▶ **Passage given**:
************

[Numpy-discussion] fast way of doing "cross-multiplications" ?

Bill Baxter wbaxter at gmail.com
Tue Jul 18 09:45:34 CDT 2006


Maybe this will help -- it computes the squared distances between a
bunch of points:

def dist2(x,c):
    """
    Calculates squared distance between two sets of points.

    n2 = dist2(x, c)
    D = DIST2(X, C) takes two matrices of vectors and calculates the
    squared Euclidean distance between them.  Both matrices must be of
    the same column dimension.  If X has M rows and N columns, and C has
    L rows and N columns, then the result has M rows and L columns.  The
    I, Jth entry is the  squared distance from the Ith row of X to the
    Jth row of C.
    """
    ndata, dimx = x.shape
    ncentres, dimc = c.shape
    if dimx != dimc:
        raise ValueError('Data dimension does not match dimension of centres')

    n2 = (x*x).sum(1)[:,numpy.newaxis] + (c*c).sum(1) - 2*dot(x,T(c))

    # Rounding errors occasionally cause negative entries in n2
    #if (n2<0).any():
    #   n2[n2<0] = 0

    return n2

Take 1.0/numpy.sqrt(dist2(V,V)) and from there you can probably get
the sum with sum() calls.  It's obviously not as efficient as it could
be since it'll be computing both halves of a symmetric matrix, but it
might be faster than nested Python loops.
(The above was adapted from a routine in Netlab).

************

▶ **Stored data**:
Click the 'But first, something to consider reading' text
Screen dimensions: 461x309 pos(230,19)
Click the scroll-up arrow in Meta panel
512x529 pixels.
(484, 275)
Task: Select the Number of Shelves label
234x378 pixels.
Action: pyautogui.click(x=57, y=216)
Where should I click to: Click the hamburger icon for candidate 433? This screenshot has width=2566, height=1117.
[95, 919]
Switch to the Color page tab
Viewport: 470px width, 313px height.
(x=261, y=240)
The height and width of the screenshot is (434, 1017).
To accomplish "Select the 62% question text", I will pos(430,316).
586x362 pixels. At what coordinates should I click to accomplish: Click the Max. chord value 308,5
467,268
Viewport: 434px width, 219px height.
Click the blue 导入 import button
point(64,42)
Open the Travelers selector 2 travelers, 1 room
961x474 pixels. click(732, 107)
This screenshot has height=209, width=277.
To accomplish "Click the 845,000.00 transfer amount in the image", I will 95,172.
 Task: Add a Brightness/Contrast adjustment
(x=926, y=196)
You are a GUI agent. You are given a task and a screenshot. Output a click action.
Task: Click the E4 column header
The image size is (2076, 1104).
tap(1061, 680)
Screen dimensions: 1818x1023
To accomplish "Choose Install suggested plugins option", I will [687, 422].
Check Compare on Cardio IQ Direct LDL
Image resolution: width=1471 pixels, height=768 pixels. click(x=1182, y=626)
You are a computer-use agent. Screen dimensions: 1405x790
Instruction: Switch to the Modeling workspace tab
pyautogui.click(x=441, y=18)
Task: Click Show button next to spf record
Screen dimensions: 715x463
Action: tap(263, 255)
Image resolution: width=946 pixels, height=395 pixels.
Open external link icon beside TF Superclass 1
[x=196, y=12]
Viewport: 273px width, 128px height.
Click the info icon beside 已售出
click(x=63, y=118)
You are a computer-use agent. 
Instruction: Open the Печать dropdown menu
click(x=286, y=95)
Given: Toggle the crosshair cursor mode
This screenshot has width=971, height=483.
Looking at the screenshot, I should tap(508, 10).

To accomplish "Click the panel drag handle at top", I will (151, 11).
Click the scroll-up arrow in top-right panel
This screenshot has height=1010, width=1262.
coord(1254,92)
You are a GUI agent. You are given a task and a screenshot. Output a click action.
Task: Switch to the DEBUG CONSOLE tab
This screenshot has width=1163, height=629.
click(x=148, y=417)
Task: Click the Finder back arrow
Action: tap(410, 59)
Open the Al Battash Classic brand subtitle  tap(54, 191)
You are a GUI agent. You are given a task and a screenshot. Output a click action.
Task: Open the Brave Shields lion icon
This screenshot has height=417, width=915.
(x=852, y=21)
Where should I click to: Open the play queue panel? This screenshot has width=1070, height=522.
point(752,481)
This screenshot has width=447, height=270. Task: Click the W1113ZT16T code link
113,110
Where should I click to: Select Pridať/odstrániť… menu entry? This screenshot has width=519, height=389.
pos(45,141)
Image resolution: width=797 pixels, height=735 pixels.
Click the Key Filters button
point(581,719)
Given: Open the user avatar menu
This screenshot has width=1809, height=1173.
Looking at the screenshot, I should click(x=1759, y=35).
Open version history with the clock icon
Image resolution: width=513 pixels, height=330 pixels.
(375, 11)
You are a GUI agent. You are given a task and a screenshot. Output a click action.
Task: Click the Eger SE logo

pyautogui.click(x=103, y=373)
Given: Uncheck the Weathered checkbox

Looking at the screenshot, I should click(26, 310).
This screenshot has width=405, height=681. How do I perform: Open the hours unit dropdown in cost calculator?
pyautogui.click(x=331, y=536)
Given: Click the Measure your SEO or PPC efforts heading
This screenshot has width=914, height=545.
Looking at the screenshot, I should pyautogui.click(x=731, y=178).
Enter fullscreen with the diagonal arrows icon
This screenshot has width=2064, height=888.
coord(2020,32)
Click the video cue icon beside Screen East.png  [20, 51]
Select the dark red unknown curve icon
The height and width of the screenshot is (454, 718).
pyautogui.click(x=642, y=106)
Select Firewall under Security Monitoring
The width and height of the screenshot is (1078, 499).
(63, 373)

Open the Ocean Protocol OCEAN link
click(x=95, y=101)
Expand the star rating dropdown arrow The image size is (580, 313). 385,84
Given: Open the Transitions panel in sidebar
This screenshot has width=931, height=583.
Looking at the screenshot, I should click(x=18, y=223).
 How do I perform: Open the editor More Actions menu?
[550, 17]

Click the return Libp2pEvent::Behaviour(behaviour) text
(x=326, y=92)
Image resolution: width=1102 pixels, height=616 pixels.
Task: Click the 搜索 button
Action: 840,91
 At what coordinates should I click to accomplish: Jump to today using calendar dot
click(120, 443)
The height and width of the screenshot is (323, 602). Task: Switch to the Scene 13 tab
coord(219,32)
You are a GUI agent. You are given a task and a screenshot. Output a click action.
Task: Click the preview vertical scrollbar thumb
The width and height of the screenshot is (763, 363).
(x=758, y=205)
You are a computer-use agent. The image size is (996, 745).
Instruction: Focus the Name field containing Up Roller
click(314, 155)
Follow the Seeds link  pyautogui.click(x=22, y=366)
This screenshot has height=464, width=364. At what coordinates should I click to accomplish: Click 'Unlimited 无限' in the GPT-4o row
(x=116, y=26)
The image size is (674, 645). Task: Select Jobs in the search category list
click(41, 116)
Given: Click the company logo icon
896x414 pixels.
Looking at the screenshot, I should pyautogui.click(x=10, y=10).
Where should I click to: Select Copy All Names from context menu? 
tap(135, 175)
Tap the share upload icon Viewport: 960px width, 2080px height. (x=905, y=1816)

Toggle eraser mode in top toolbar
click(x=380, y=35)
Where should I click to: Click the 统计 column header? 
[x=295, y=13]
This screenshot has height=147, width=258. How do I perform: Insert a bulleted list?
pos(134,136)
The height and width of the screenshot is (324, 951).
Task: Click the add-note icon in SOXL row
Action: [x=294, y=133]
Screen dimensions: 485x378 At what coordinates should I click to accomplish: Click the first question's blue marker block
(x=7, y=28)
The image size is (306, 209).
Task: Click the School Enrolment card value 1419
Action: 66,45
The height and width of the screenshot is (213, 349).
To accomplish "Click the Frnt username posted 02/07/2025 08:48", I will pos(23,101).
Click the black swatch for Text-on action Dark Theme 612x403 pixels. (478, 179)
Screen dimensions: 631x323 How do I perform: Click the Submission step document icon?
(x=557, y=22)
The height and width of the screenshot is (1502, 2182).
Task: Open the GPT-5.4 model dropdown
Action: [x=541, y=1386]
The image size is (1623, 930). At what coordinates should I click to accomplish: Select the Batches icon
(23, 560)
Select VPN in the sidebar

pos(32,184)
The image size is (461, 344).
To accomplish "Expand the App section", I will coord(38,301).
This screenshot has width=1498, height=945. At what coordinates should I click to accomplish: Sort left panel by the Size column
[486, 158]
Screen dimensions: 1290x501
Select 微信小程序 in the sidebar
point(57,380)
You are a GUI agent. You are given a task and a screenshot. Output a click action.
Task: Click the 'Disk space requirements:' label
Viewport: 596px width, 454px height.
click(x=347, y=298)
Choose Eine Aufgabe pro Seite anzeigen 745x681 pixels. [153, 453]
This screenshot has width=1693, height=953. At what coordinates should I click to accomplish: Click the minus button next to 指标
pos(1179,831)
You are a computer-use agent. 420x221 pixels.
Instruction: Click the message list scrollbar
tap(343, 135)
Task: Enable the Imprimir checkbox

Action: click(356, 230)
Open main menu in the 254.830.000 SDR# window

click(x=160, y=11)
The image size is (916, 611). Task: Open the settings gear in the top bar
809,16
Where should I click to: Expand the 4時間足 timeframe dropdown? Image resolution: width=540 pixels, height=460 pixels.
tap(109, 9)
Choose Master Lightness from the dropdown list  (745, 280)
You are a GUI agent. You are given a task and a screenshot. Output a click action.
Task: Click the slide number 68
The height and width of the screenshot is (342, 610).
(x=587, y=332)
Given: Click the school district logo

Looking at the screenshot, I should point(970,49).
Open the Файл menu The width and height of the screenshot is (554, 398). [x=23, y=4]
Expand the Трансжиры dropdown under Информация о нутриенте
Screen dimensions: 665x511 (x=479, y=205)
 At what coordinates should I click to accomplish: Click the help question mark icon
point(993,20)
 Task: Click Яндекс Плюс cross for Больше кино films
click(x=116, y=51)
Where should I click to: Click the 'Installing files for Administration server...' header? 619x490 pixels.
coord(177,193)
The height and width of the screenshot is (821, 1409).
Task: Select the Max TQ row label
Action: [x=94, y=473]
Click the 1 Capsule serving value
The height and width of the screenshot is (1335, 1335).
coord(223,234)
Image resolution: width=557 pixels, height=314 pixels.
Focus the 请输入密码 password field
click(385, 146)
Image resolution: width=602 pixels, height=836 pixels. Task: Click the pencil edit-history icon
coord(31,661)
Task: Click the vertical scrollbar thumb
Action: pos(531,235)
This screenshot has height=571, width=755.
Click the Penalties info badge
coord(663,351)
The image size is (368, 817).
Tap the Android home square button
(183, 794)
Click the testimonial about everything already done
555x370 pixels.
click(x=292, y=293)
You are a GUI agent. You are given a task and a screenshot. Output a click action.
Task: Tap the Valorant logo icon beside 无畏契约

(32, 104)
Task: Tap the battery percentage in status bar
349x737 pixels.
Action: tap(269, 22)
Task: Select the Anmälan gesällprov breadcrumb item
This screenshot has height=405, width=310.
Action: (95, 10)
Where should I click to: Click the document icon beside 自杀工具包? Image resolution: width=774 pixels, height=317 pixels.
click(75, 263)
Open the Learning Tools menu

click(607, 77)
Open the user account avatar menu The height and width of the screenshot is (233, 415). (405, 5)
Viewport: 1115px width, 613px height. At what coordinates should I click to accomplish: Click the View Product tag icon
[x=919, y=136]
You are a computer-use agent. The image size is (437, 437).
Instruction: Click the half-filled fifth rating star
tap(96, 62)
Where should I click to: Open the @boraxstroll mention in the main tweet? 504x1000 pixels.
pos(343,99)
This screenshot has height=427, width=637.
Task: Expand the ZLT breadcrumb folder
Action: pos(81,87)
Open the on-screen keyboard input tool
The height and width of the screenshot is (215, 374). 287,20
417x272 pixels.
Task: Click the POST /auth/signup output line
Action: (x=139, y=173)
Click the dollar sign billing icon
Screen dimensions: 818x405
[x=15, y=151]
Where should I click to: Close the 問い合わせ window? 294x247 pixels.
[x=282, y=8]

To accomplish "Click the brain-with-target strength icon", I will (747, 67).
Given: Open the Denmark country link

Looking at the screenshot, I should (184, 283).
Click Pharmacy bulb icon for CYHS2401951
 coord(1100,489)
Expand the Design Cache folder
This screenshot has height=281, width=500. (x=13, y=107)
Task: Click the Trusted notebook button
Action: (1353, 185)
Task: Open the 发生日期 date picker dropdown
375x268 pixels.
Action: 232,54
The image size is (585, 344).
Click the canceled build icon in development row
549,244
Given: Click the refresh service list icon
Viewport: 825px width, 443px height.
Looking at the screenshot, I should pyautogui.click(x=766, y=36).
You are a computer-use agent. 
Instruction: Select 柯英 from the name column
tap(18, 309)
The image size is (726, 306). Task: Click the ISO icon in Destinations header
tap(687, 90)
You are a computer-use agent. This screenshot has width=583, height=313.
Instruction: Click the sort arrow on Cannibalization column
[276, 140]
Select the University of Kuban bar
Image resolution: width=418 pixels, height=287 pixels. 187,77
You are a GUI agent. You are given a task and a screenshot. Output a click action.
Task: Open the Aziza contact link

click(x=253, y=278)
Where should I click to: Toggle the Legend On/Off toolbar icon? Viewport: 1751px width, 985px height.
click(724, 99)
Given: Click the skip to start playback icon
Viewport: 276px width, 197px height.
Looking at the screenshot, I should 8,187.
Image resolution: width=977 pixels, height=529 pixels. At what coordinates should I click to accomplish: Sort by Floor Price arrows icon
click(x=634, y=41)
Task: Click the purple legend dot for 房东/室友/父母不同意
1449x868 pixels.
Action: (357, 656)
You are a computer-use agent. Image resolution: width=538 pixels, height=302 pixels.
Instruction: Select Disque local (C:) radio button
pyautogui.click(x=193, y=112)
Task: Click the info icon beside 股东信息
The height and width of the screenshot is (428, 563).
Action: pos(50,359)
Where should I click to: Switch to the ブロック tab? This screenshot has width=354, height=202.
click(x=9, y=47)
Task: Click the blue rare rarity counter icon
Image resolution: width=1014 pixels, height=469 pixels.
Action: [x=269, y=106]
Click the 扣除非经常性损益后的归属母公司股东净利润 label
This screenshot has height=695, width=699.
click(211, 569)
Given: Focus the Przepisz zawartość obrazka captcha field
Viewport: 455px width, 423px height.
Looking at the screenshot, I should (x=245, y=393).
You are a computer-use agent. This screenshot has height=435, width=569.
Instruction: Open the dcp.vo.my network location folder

************

▶ **What you will do**: In the numpy discussion post, which variable names receive a value through assignment in the executable code of the dist2 function, leaving out its docstring and commented-out lines? The rows play no part in this task.

▶ **Solution to this problem**: ndata, dimx, ncentres, dimc, n2